営業利益率改善内需株は、ポートフォリオの中核にもサテライトにも使えます。ただし、個別株である以上、1銘柄に集中しすぎるのは避けるべきです。目安としては、1銘柄あたりポートフォリオ全体の5%から10%程度に抑え、複数業種に分散します。外食だけ、小売だけ、サービスだけに偏ると、消費環境悪化の影響をまとめて受けます。

例えば、国内サービス株、食品株、専門小売株、情報通信サービス株、医療関連株のように、異なる需要構造を持つ企業を組み合わせると安定性が増します。営業利益率改善という共通テーマでありながら、収益源を分散できるためです。

また、インデックス投資や高配当株投資と併用することもできます。インデックスをコアに置き、営業利益率改善銘柄を個別株の成長枠として持つ方法は、過度な集中を避けながら超過リターンを狙いやすい構成です。

実践チェックリスト

最後に、実際に銘柄を選ぶ際のチェックリストを整理します。まず、過去3期以上で営業利益率が改善しているか。次に、売上が極端に縮小していないか。第三に、改善理由が価格改定、商品ミックス改善、効率化、継続課金増加など構造的なものか。第四に、営業キャッシュフローが黒字か。第五に、予想PERやPBRが過熱していないか。第六に、月次や四半期データで改善傾向が続いているか。第七に、買いタイミングが決算直後の高値飛びつきになっていないか。第八に、売却ルールを事前に決めているかです。

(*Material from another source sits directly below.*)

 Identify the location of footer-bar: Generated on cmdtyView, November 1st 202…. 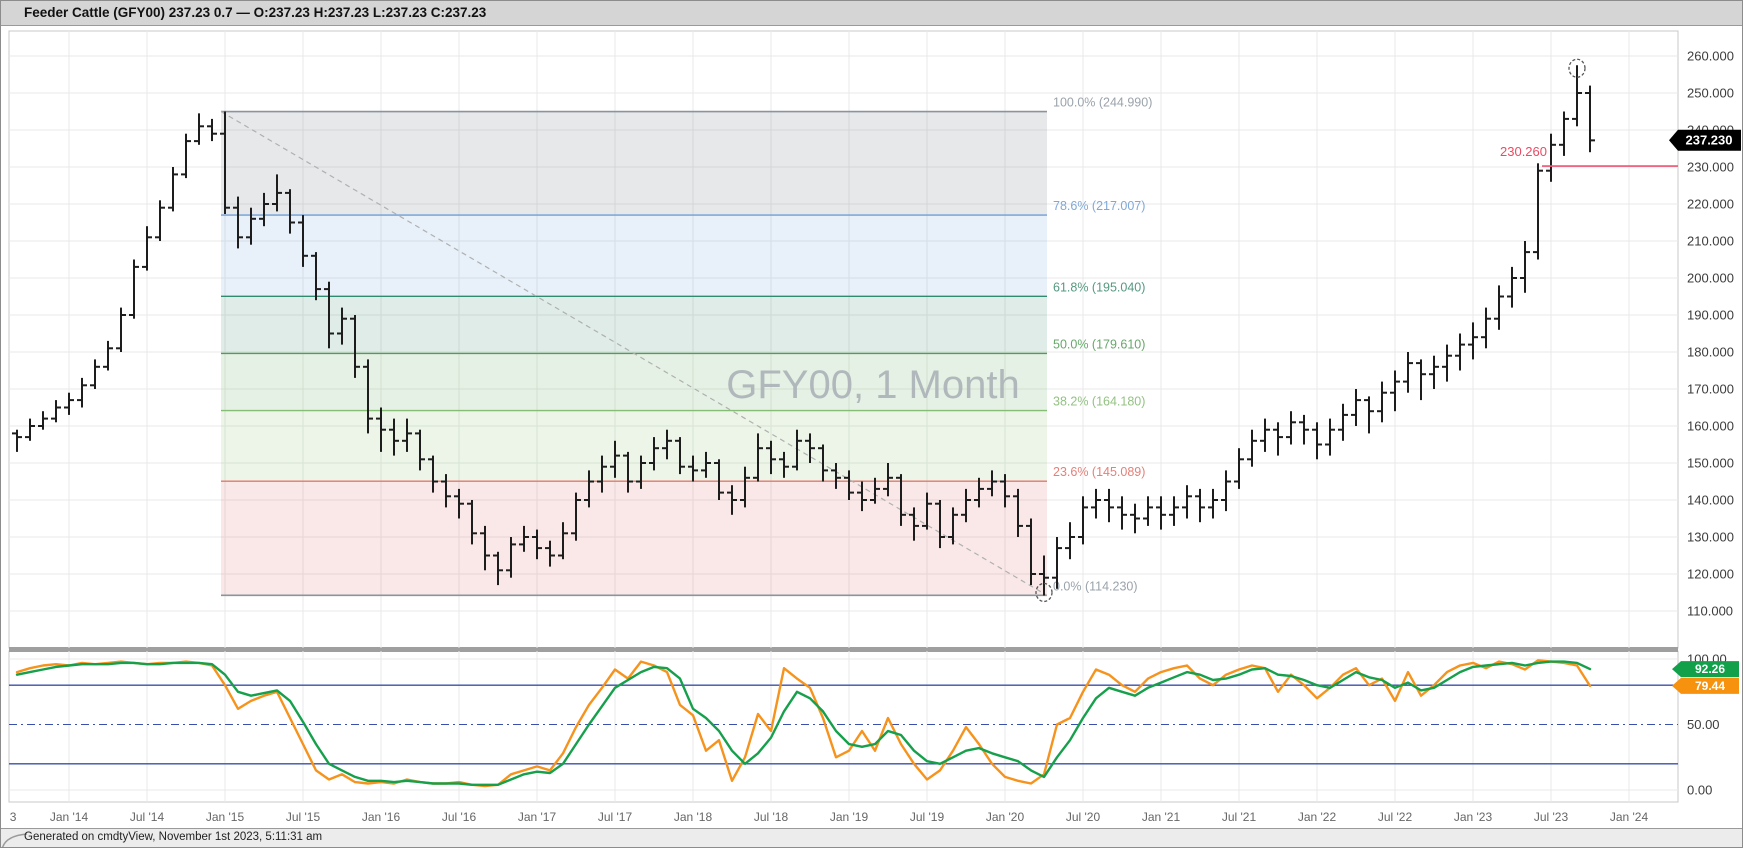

この8項目を満たす銘柄は、単なるテーマ株よりも中期保有に向いた候補になります。逆に、どれか一つでも大きく崩れている場合は、無理に買う必要はありません。投資で重要なのは、良い銘柄を探すこと以上に、悪いタイミングで買わないことです。

まとめ

営業利益率改善が続く内需株は、個人投資家が比較的分析しやすく、中期で評価修正を狙える投資対象です。売上成長だけを追うのではなく、売上の中から本業利益がどれだけ残るようになっているかを見ることで、企業の質的変化を捉えられます。

特に内需株では、値上げ、商品構成改善、業務効率化、店舗運営改善、継続課金化などが営業利益率に反映されやすく、決算資料や月次データから変化を確認しやすい利点があります。重要なのは、利益率が高い会社を無条件に買うことではなく、利益率が継続的に改善し、その理由が構造的で、株価がまだ過度に織り込んでいない企業を選ぶことです。

投資判断では、過去5期の営業利益率推移、改善要因、キャッシュフロー、バリュエーション、株価トレンド、月次データを組み合わせて確認します。買いは決算直後の飛びつきではなく、押し目や次回決算前の期待形成局面を狙い、売却は利益率改善シナリオが崩れた時点で判断します。

派手さはありませんが、営業利益率改善は企業価値の変化を示す強力なシグナルです。短期のニュースやSNSの話題に振り回されるより、決算書の中にある地味な改善を継続的に追うほうが、再現性のある投資判断につながります。内需株の中から、価格決定力と経営改善力を持つ企業を探し、中期でじっくり保有する。この戦略は、忙しい個人投資家にとって現実的で実践しやすい選択肢になります。